Red blood cells: Centerpiece in the evolution of the vertebrate circulatory system

American Zoologist, Apr 1999 by Snyder, Gregory K, Sheafor, Brandon A

Red Blood Cells: Centerpiece in the Evolution of the Vertebrate

Circulatory System1

SYNOPSIS. All vertebrates except cold-water ice fish transport oxygen via hemoglobin packaged in red blood cells (RBCs). Vertebrate RBCs vary in size by thirtyfold. Differences in RBC size have been known for over a century, but the functional significance of RBC size remains unknown. One hypothesis is that large RBCs are a primitive character. Agnathans have larger RBCs than do mammals. However, the largest RBCs are found in urodele amphibians which is inconsistent with the hypothesis that large RBCs are primitive. Another possibility is that small RBCs increase blood oxygen transport capacity. Blood hemoglobin concentration ([Hb]) and mean RBC hemoglobin concentration (MCHC) increase from Agnatha to birds and mammals. However, the changes in [Hb] and MCHC do not parallel changes in RBC size. In addition, RBC size does not affect blood viscosity. Thus, there is no clear link between RBC size and oxygen transport capacity. We hypothesize that RBC size attends changes in capillary diameter. This hypothesis is based on the following observations. First, RBC width averages 25% larger than capillary diameter which insures cell deformation during capillary flow. Functionally, RBC deformation minimizes diffusion limitations to gas exchange. Second, smaller capillaries are associated with increased potential for diffusive gas exchange. However, smaller capillaries result in higher resistances to blood flow which requires higher blood pressures. We propose that the large capillary diameters and large RBCs in urodeles reflect the evolutionary development of a pulmonary vascular supply. The large capillaries reduced systemic vascular resistances enabling a single ventricular heart to supply blood to two vascular circuits, systemic and pulmonary, without developing high pressures on the pulmonary side. The large RBCs preserved diffusive gas exchange efficiency in the large capillaries.

INTRODUCTION

Hemoglobins were the first of the oxygen carriers (Mangum, 1992). They are the most widely distributed of the respiratory pigments and may be found in cells (the tissue hemoglobins) or circulating in one or more fluid compartments. Tissue hemoglobins have a single polypeptide chain with a core structure that appears to be ubiquitous in all but the archebacteria (Wittenberg, 1992). Circulating hemoglobins are derived from tissue hemoglobins and generally have multiple polypeptide chains. Circulating hemoglobins may occur in solution or they may be packaged in red blood cells (Snyder, 1992). Often overlooked is the fact that red blood cells (RBCs) are found in seven phyla and they seem to have appeared very shortly after the first circulating body fluids evolved (Mangum, 1992). Hemoglobin appears to have arisen only once. However, the RBCs that carry the respiratory pigment may have arisen once or multiple times.

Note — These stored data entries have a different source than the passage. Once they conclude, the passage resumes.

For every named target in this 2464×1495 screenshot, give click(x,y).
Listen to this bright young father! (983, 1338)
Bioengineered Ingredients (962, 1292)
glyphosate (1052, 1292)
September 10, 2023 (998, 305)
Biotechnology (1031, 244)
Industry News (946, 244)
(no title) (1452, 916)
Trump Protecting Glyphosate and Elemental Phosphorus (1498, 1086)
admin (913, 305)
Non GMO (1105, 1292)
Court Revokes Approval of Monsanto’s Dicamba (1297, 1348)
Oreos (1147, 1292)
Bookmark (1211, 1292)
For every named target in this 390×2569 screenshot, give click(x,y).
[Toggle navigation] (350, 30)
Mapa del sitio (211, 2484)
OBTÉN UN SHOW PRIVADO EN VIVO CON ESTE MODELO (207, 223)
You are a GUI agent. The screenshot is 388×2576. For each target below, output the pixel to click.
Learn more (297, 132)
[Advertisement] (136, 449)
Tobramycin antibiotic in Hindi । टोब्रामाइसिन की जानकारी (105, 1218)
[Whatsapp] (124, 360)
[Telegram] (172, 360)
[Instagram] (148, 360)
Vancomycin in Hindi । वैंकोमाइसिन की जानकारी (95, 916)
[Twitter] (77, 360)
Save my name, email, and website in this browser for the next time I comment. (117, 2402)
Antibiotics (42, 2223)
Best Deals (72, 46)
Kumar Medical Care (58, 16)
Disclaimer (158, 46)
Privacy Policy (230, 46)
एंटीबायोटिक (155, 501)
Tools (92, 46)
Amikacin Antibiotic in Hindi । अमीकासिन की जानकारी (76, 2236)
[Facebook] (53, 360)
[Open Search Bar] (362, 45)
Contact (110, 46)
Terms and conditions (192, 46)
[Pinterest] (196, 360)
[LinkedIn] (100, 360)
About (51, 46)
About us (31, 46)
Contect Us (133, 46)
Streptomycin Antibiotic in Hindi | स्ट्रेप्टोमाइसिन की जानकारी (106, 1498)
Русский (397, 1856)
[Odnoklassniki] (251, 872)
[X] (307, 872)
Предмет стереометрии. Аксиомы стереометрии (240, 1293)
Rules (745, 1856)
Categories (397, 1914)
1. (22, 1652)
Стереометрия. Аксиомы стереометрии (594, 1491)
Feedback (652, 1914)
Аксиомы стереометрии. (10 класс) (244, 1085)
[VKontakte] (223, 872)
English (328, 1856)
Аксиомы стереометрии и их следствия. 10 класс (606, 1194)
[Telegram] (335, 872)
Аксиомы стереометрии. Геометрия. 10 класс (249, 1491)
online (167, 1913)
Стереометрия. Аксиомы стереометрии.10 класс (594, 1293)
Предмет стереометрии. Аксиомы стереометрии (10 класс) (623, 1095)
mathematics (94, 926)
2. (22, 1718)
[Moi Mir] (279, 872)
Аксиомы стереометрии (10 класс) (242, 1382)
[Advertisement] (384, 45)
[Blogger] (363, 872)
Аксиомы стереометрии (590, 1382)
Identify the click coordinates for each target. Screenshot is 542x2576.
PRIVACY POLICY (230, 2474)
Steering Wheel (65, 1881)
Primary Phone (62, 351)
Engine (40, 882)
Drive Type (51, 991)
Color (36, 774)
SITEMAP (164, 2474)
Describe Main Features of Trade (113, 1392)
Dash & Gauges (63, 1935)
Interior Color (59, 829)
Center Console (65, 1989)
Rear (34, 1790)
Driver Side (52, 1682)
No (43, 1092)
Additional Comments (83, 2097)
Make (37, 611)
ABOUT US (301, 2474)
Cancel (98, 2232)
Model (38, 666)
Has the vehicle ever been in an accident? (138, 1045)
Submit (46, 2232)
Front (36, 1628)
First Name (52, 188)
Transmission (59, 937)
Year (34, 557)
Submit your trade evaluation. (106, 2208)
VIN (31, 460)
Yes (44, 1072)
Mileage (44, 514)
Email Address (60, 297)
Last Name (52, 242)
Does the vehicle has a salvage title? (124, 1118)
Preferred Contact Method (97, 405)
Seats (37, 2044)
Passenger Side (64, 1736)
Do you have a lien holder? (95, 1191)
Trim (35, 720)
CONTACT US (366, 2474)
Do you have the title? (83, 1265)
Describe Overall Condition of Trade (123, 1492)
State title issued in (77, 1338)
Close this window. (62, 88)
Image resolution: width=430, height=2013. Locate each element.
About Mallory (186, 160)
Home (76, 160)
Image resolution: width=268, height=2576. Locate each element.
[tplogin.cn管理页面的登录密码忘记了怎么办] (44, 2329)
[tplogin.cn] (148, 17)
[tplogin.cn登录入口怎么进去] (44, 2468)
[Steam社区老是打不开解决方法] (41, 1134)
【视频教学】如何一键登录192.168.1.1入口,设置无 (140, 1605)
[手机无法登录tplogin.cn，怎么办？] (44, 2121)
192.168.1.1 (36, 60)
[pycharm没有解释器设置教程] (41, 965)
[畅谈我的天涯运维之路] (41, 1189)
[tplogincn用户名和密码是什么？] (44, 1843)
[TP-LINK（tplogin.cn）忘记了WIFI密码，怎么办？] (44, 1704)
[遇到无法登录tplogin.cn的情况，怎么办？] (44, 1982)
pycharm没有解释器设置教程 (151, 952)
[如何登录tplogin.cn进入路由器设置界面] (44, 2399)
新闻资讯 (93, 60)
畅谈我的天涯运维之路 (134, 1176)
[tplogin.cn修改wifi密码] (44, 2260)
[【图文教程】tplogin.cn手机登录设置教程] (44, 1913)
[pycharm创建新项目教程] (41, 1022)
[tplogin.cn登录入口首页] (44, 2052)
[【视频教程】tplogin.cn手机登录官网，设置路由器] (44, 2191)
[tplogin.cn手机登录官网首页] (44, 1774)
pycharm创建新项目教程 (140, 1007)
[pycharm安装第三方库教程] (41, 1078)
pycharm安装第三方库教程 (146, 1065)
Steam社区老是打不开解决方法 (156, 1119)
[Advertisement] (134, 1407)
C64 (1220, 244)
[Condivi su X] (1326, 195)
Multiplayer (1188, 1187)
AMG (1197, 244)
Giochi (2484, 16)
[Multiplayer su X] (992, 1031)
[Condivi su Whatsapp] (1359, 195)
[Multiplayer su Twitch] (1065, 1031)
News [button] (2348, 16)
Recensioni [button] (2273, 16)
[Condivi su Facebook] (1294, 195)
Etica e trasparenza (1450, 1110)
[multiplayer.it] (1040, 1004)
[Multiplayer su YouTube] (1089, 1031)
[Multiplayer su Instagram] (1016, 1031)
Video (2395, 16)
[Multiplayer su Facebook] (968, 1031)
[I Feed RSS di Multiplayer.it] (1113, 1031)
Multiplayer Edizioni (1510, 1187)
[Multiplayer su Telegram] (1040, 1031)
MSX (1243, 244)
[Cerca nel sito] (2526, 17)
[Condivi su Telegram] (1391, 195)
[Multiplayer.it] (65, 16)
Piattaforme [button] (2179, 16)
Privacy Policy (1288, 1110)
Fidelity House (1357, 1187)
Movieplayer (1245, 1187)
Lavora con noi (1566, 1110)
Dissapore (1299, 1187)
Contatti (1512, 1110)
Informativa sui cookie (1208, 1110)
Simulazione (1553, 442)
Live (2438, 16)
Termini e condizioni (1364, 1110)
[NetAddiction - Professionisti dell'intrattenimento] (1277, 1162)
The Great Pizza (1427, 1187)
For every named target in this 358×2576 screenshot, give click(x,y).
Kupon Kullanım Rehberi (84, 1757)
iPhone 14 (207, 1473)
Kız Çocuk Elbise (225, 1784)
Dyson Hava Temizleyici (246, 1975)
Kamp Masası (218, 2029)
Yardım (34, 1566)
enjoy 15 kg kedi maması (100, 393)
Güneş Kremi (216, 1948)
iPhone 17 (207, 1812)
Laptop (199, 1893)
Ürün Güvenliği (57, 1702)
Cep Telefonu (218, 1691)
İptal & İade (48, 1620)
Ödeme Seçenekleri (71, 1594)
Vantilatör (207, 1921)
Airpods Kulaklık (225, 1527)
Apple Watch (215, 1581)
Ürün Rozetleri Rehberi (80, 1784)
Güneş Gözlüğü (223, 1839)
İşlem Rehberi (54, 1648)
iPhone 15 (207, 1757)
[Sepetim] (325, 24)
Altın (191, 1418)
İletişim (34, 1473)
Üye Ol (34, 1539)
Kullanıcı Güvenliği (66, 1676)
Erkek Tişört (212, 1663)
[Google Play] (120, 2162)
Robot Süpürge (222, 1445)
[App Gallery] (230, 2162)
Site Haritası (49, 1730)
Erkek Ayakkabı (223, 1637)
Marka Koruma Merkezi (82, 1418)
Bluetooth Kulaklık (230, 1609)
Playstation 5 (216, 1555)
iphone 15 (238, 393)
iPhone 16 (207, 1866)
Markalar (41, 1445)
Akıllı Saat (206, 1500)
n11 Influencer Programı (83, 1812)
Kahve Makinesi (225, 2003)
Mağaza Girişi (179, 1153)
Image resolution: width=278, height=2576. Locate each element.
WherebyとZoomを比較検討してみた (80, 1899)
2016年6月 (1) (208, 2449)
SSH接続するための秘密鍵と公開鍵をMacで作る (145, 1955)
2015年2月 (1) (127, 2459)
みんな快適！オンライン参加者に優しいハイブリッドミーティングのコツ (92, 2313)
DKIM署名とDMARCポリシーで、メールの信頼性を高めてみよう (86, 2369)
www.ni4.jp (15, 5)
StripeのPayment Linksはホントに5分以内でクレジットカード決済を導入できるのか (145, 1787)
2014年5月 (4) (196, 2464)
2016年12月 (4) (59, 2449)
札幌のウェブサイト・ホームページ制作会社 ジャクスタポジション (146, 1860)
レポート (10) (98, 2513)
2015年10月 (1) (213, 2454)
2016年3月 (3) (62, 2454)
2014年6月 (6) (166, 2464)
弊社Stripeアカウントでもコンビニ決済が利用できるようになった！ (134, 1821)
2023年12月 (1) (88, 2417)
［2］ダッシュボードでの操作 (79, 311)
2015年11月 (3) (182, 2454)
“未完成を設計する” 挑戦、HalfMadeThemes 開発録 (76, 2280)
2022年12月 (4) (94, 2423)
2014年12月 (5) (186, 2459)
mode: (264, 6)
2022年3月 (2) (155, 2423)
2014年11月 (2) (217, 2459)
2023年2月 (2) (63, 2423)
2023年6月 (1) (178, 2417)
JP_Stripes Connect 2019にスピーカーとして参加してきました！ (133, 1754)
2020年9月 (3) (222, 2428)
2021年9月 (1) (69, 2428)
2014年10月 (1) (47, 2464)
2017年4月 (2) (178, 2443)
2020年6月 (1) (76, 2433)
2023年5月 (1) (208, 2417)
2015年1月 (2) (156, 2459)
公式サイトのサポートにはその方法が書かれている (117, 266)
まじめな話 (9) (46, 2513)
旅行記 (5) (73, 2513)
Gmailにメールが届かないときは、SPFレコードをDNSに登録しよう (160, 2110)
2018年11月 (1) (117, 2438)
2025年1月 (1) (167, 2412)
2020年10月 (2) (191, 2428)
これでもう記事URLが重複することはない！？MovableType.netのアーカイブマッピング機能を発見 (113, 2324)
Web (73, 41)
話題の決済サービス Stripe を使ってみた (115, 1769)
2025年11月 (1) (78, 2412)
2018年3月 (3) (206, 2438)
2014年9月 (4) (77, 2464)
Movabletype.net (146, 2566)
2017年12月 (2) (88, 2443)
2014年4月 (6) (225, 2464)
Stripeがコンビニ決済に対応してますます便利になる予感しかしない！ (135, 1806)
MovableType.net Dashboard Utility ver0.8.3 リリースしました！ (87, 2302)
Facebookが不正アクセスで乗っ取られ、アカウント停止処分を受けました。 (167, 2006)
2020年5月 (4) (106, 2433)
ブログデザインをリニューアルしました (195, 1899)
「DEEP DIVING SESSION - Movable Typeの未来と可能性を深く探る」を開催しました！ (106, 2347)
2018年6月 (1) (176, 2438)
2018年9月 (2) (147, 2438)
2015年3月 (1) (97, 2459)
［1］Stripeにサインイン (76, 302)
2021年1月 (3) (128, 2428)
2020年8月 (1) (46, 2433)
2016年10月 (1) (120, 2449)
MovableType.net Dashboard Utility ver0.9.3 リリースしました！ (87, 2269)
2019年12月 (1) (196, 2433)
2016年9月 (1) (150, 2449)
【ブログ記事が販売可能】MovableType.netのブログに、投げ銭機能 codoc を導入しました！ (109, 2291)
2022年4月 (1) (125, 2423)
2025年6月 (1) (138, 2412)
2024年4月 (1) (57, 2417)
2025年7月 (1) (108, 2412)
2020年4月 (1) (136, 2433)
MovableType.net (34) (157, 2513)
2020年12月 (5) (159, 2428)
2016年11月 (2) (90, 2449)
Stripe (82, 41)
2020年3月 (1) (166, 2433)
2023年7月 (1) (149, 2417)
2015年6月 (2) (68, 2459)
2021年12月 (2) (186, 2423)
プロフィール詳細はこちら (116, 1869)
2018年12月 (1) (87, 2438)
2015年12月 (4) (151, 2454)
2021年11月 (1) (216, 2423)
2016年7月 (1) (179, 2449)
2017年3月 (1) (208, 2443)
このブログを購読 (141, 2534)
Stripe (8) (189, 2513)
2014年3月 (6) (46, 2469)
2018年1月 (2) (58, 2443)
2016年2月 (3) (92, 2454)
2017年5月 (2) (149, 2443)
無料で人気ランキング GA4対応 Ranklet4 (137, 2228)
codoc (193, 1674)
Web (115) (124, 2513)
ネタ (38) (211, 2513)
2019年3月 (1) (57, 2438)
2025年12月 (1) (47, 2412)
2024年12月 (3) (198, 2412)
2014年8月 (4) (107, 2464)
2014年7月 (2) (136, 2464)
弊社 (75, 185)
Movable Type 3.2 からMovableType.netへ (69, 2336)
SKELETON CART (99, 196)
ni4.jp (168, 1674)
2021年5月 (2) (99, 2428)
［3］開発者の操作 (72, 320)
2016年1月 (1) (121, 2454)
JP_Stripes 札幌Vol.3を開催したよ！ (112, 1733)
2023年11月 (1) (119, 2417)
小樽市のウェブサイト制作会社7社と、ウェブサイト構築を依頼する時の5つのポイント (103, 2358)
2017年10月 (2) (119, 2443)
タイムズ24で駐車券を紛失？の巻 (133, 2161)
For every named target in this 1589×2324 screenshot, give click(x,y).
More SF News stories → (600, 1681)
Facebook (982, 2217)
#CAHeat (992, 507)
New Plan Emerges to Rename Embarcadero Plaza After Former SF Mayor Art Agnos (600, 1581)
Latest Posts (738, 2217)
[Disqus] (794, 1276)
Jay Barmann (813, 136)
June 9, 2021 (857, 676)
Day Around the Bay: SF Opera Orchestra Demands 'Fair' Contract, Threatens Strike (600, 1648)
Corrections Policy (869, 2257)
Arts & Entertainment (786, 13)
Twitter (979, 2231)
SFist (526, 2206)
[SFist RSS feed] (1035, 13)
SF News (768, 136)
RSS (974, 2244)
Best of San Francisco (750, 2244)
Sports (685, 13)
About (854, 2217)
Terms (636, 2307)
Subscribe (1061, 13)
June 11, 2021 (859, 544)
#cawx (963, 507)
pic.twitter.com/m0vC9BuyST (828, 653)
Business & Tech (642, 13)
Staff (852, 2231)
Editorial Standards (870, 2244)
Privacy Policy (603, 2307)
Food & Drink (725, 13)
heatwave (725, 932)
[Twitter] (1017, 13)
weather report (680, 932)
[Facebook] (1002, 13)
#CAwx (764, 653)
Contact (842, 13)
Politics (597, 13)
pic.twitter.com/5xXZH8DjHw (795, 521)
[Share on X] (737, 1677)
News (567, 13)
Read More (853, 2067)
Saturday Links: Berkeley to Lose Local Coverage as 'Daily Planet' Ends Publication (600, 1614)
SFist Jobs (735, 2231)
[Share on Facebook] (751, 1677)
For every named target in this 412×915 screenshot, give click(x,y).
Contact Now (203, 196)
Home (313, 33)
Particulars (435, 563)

With one major exception (Ruud, 1954), all vertebrates have circulating hemoglobins packaged in RBCs. The vertebrate RBCs vary tremendously in size. At one extreme, RBCs of the mouse deer (Order Artiodactyla) are approximately spherical and average 2 (mu)m in diameter (Snyder and Weathers, 1977). At the other extreme, RBCs of the amphibian Amphiuma (Order Caudata) are biconvex oval discs with dimensions around 66 (mu)m by 37 (mu)m diameter and 15 (mu)m at the greatest thickness (Wintrobe, 1933; Chien et al., 1971). The presence of RBCs in the vertebrate circulation was described over 300 years ago by Antonie van Leeuwenhoek (Dobell, 1932; Schierbeek, 1959) and the tremendous range in RBC size was described over 150 years ago (Gulliver, 1870; see also Wintrobe, 1933). Since these early descriptions there has been considerable interest in the structural and functional characteristics of vertebrate RBCs. However, the significance of the variation in RBC size remains enigmatic.

Few studies have attempted to make broad surveys of RBC size in the vertebrates. However, sufficient information is now available to provide a reasonable summary of the trends. In Table 1 we show averages for RBC size and selected blood characteristics by class, and the number of species in each class for which data are available. We feel that this information is important because it should demonstrate major trends in RBC size for the major vertebrate taxa. Obviously, hidden in this approach are variations on the general scheme which often provide important insights into the adaptive significance of any character. We will deal with these more specific variations after looking at the broader aspects of RBC size.

A number of trends are obvious from the data in Table 1. First, the vertebrates that appeared first have larger RBCs than do the birds and mammals. But, by far the largest RBCs are found in the Amphibia. The only other vertebrate with large RBCs is the lungfish. A more subtle, but obvious, change is a reduction in RBC size from Agnatha to Osteichthyes and again from Amphibia to Mammalia (Table 1).